GOS can assist you in complying with the various laws and regulations pertaining to the research enterprises at the University of Kansas Two key areas of protection involve export-controlled technology and projects involving Controlled Unclassified Information (CUI).
GOS works closely with faculty, staff, or students to identify sensitive information and how best to comply with government laws and regulations. GOS can provide training to faculty, staff, and students concerning regulatory requirements and security processes and procedures.
Research IP FAQ
GOS can assist you with identifying and training research teams concerning Controlled Unclassified Information (CUI).
Controlled Unclassified Information is information that requires safeguarding or dissemination controls pursuant to and consistent with applicable law, regulations, and government-wide policies but is not classified under Executive Order 13526 or the Atomic Energy Act, as amended.
Executive Order 13556 “Controlled Unclassified Information” (the Order), establishes a program for managing CUI across the Executive branch and designates the National Archives and Records Administration (NARA) as Executive Agent to implement the Order and oversee agency actions to ensure compliance. The Archivist of the United States delegated these responsibilities to the Information Security Oversight Office (ISOO).
32 CFR Part 2002 “Controlled Unclassified Information” was issued by ISOO to establish policy for agencies on designating, safeguarding, disseminating, marking, decontrolling, and disposing of CUI, self-inspection and oversight requirements, and other facets of the Program. The rule affects Federal executive branch agencies that handle CUI and all organizations (sources) that handle, possess, use, share, or receive CUI—or which operate, use, or have access to Federal information and information systems on behalf of an agency.
Proprietary research that is not funded by the federal government, even though it is subject to the U.S. export control regulations, is not CUI. Projects involving controlled information that is not CUI, may certainly be handled with the same safeguarding standards but should not be marked as CUI. Non-contextualized Controlled Research Data – such data generated under a project with CUI safeguarding requirements is still controlled and should be handled in accordance with the relevant TCP, but it is not CUI. PIs and researchers should refer to the relevant TCP for safeguarding requirements. Information that is otherwise in the public domain.

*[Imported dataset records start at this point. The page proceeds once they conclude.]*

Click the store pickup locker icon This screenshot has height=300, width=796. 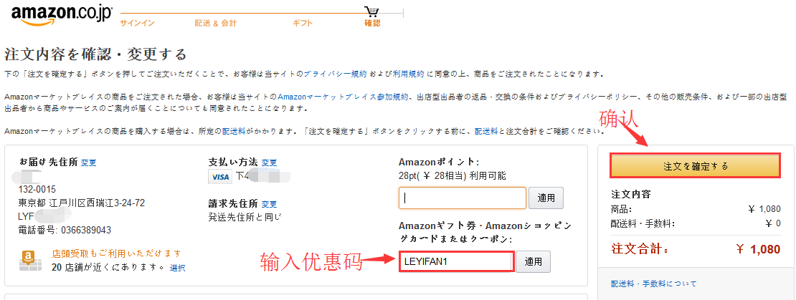(29, 259)
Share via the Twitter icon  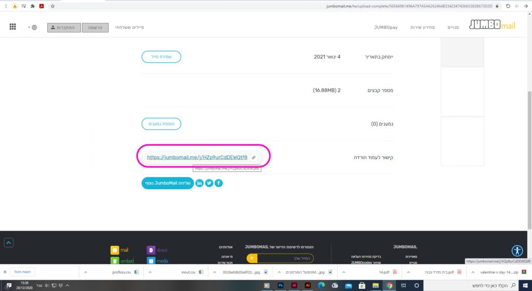pos(209,183)
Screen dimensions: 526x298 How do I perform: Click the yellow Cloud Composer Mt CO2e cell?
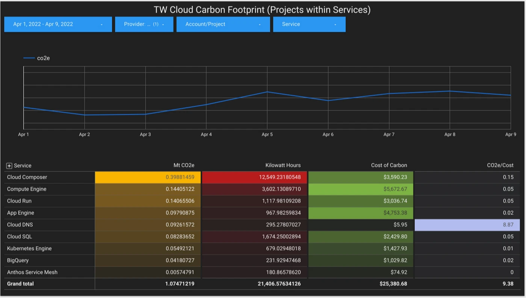pos(148,177)
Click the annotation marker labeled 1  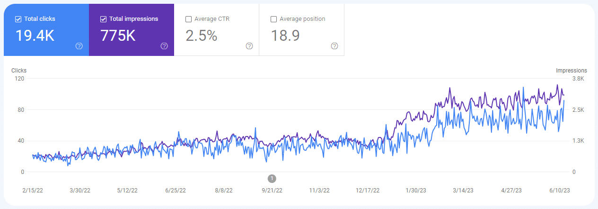[x=272, y=178]
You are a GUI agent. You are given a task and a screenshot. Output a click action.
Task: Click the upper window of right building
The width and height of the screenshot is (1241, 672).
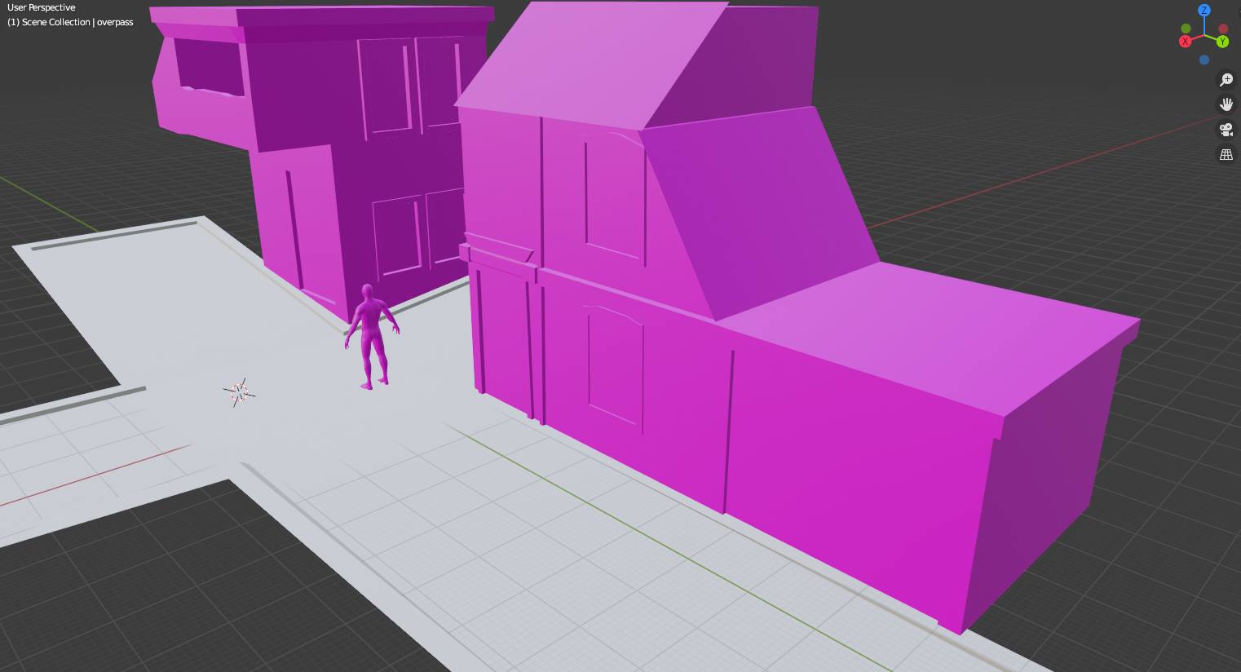click(x=613, y=196)
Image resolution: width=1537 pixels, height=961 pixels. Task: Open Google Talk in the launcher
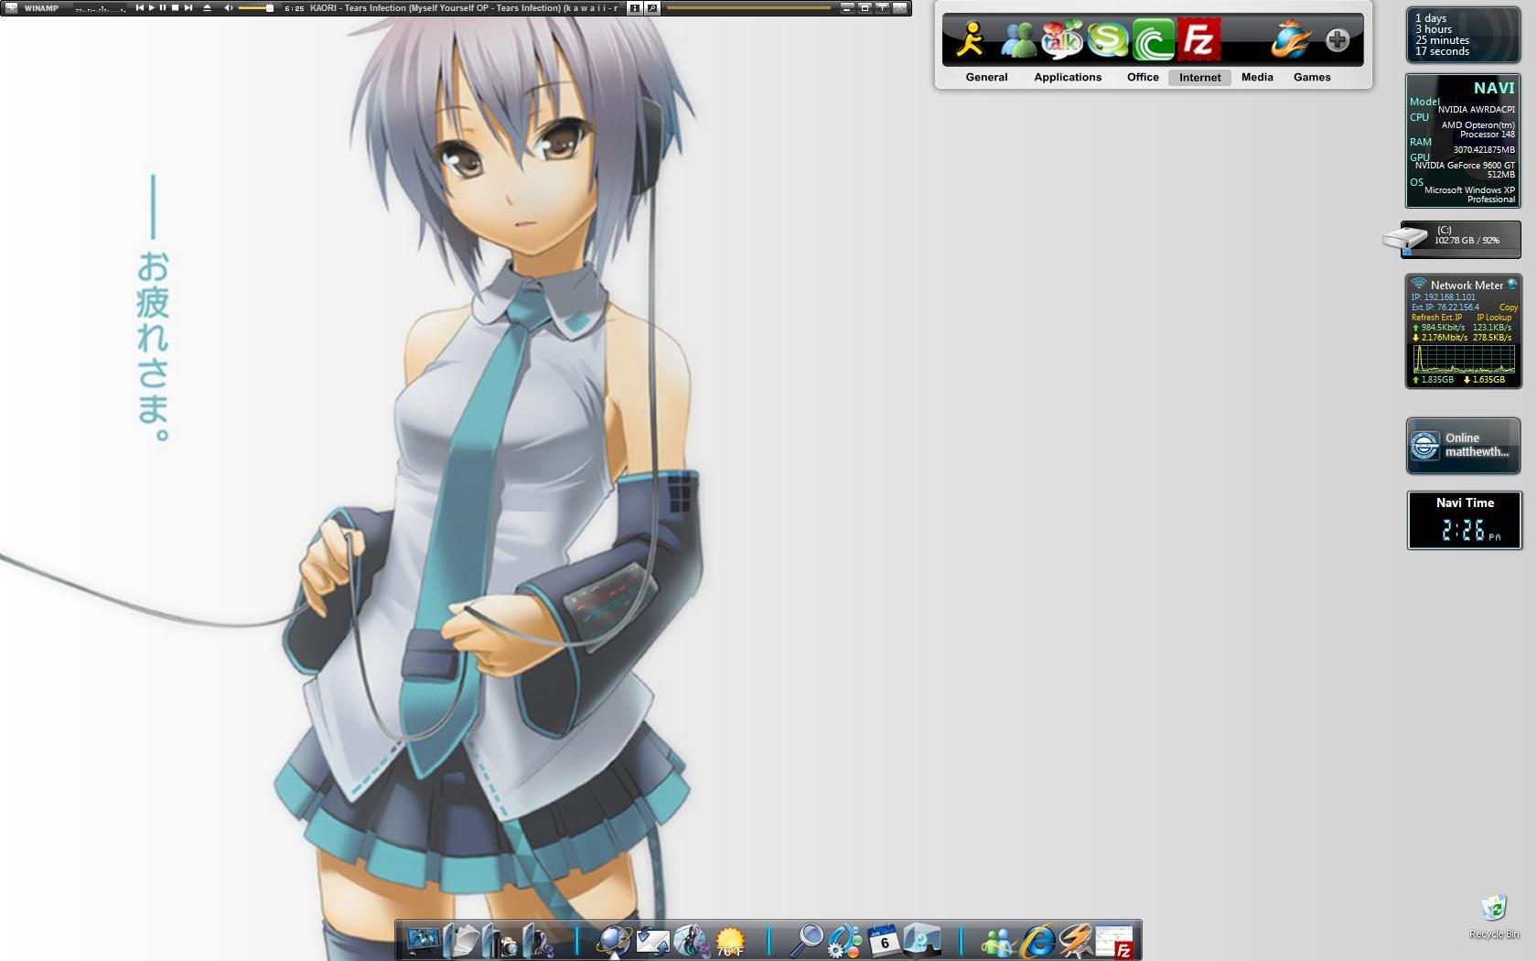[1061, 40]
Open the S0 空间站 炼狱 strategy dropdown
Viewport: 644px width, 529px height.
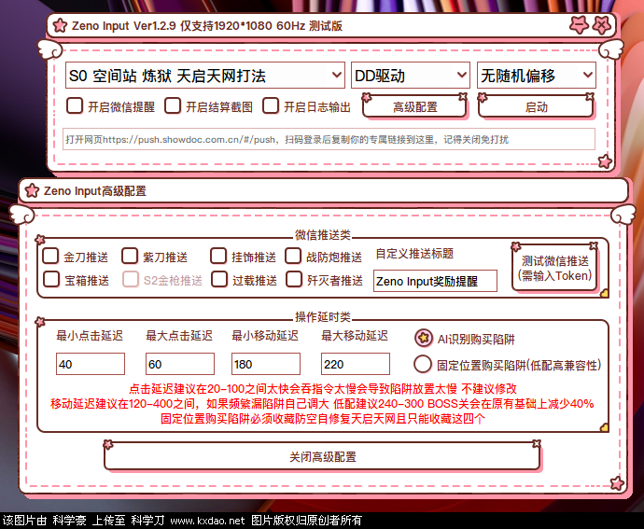[203, 75]
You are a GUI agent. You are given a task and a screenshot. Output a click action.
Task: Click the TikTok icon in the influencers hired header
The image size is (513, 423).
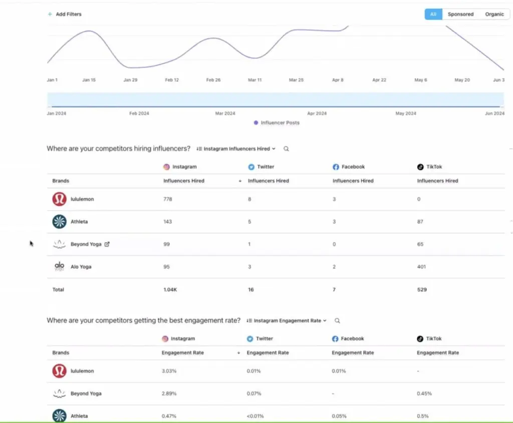coord(420,167)
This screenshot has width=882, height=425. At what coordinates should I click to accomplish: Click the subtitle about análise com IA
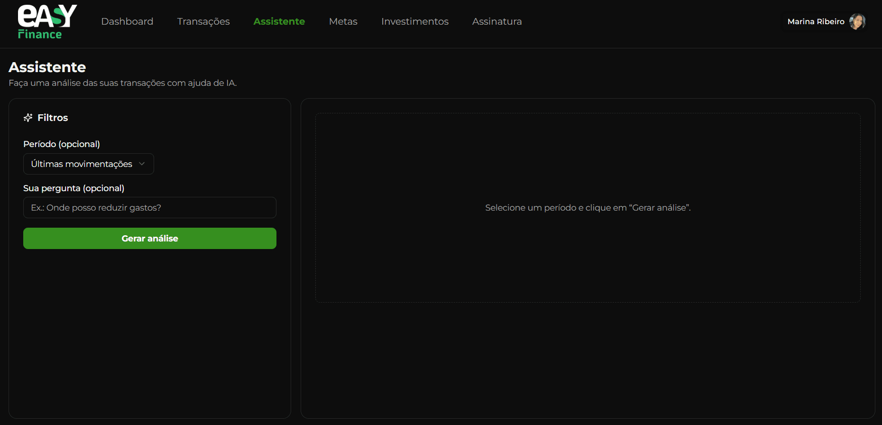[x=122, y=83]
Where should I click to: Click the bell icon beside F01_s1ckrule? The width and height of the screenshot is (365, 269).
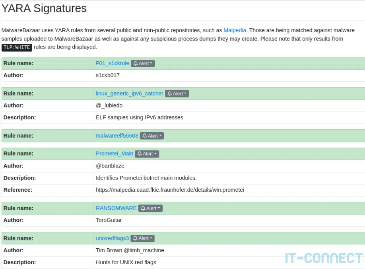coord(136,64)
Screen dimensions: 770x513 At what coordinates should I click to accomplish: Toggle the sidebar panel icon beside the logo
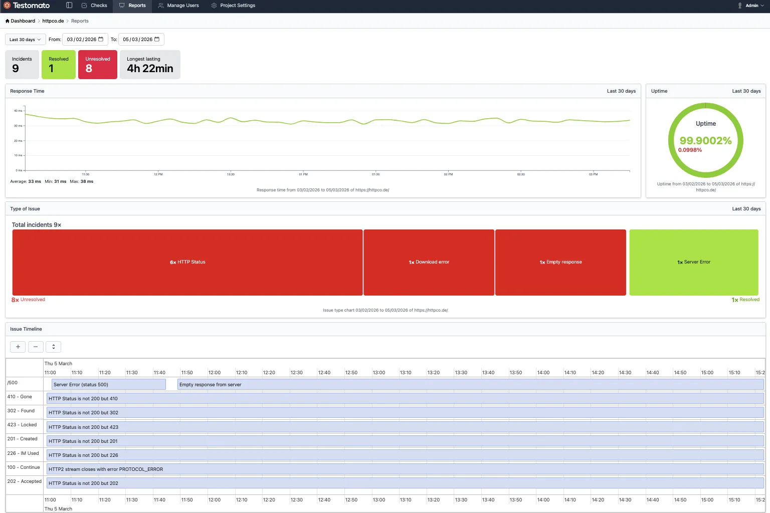pyautogui.click(x=69, y=6)

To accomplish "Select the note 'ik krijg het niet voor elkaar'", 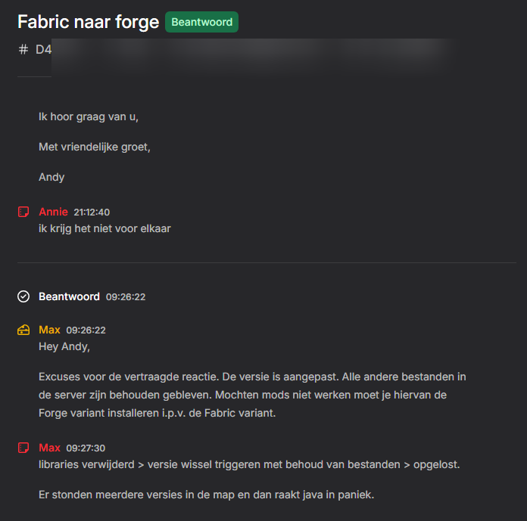I will pyautogui.click(x=104, y=228).
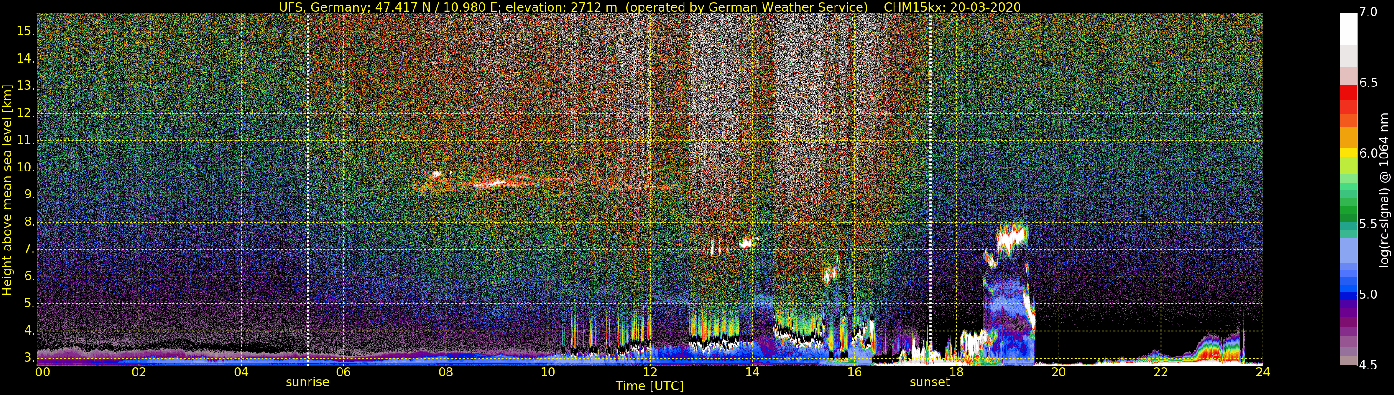The image size is (1394, 395).
Task: Click the 10. km height tick label
Action: [x=25, y=168]
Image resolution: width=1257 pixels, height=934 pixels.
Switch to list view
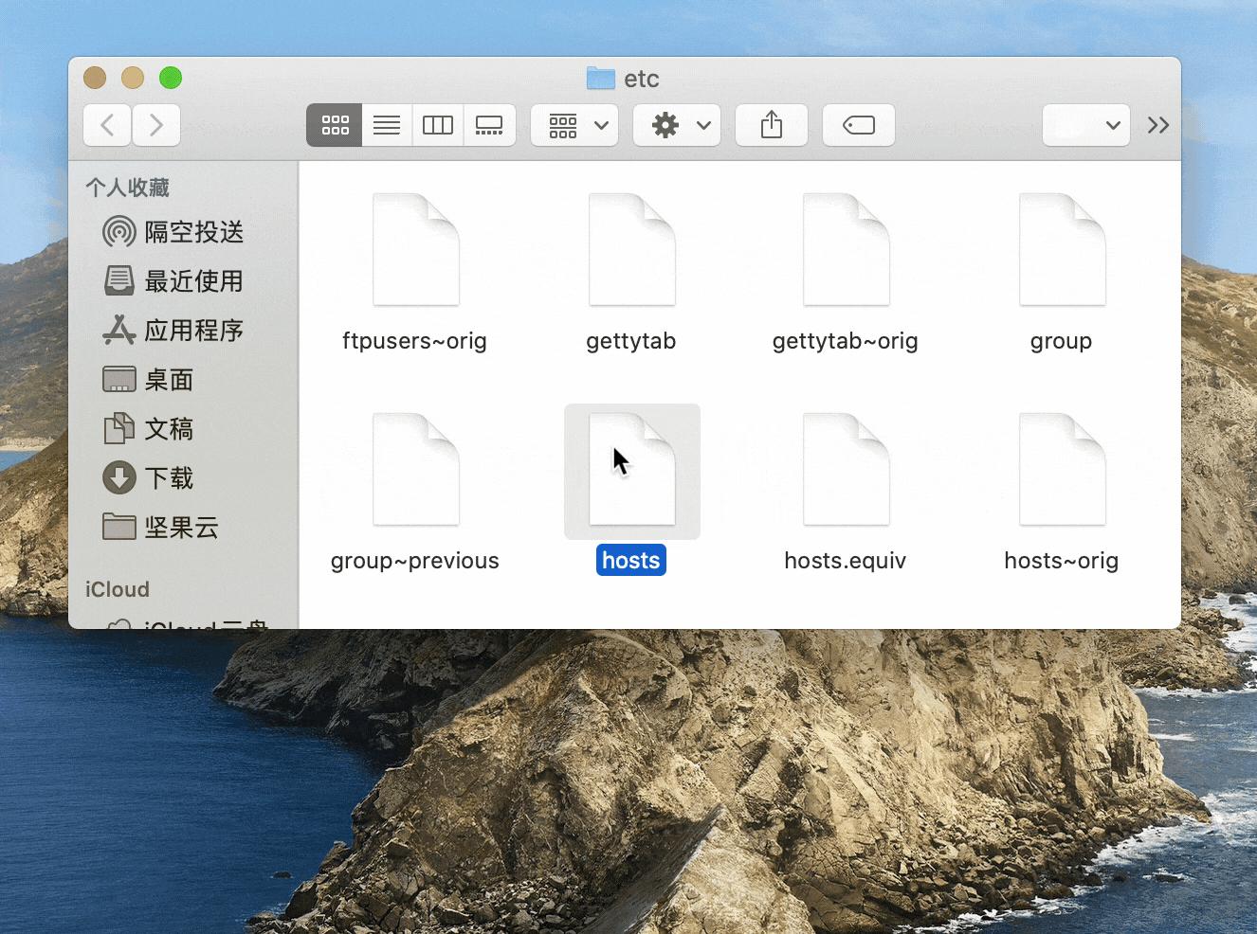(386, 124)
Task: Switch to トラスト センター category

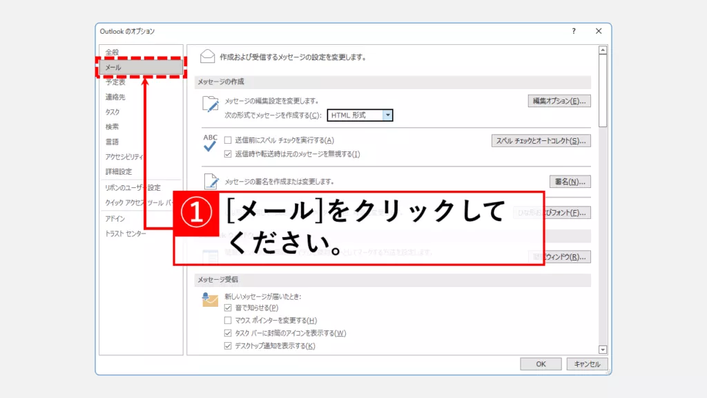Action: click(125, 234)
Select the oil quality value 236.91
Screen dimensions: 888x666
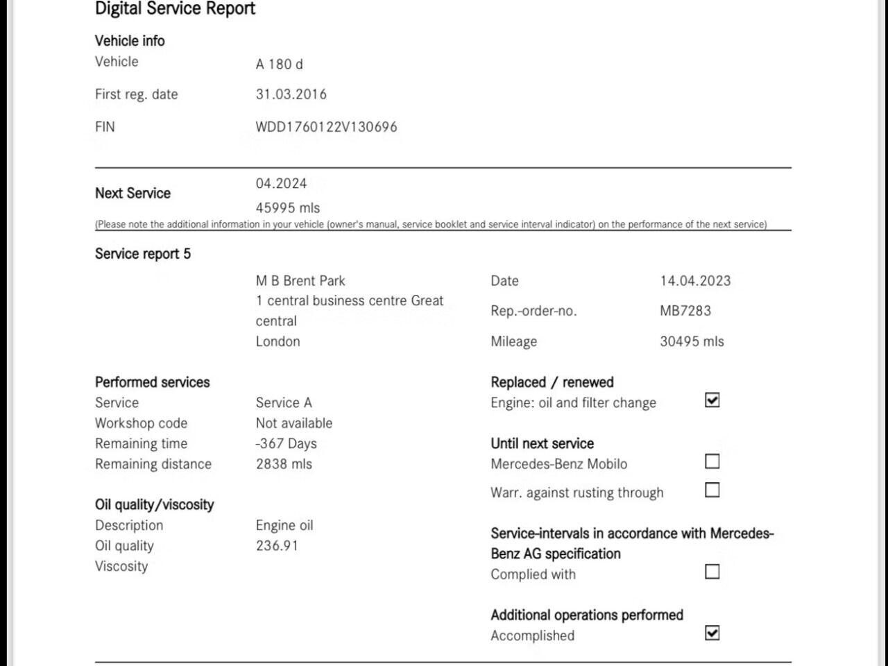[x=277, y=546]
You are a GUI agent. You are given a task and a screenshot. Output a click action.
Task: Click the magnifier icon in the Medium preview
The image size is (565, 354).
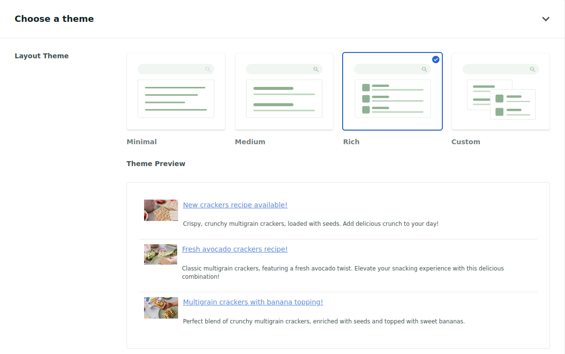coord(317,68)
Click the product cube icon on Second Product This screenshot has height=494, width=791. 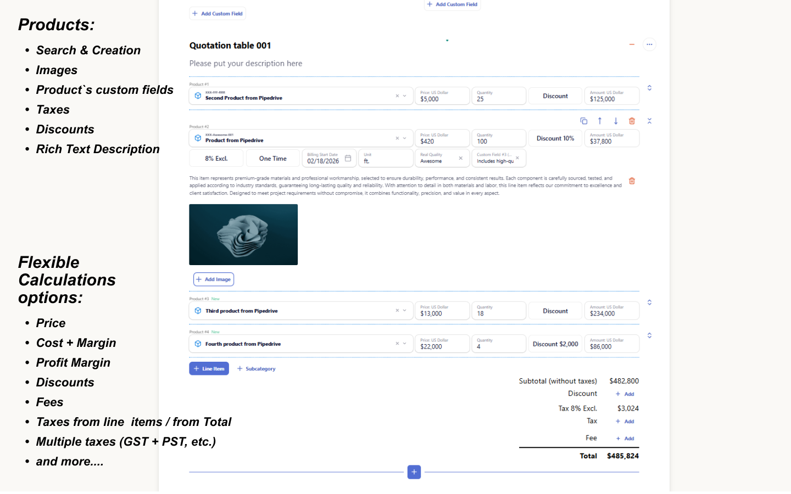point(198,96)
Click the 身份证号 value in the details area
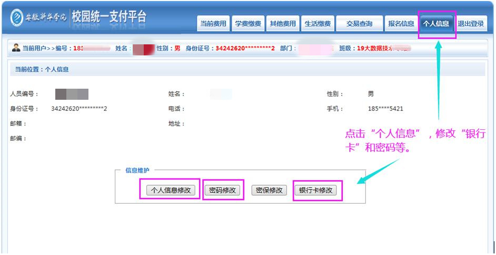 click(79, 109)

- Code of Federal Regulations (CFR) Part 2002, Controlled Unclassified Information Program
- Defense Federal Acquisition Regulation Supplement (DFARS) 252.204-7012, Safeguarding Covered Defense Information and Cyber Incident Reporting.
- DFARS 252.204-7020, NIST SP 800-171 DoD Assessment Requirements
- National Institute of Standards and Technology (NIST) Special Publication (SP) Rev. 2
- DFARS 252.204-7021, Cybersecurity Maturity Model Certification (CMMC) Requirements
A Technology Control Plan (TCP) helps ensure that controlled materials will not be accessed by unauthorized persons. The need for a plan occurs whenever Controlled Unclassified Information (CUI), ITAR, CCL or other controlled items or data are present on campus. The most common use of a TCP is to identify controlled materials or data and describe how these items will be secured on campus. It includes plans for storage, processing, transmission of the information or items and procedures for guarding against unauthorized access by individuals or entities.
There is a cost to protecting controlled materials so please keep this in mind when preparing a budget for a grant application or contract. GOS can assist you with developing potential equipment or devices to properly store, process, and transmit information or materials. Be sure your project sponsor is aware of the need for additional security measures related to the project. If you are awarded a contract or grant and did not budget for the necessary security costs, funds will need to be identified from other sources to cover these required expenses.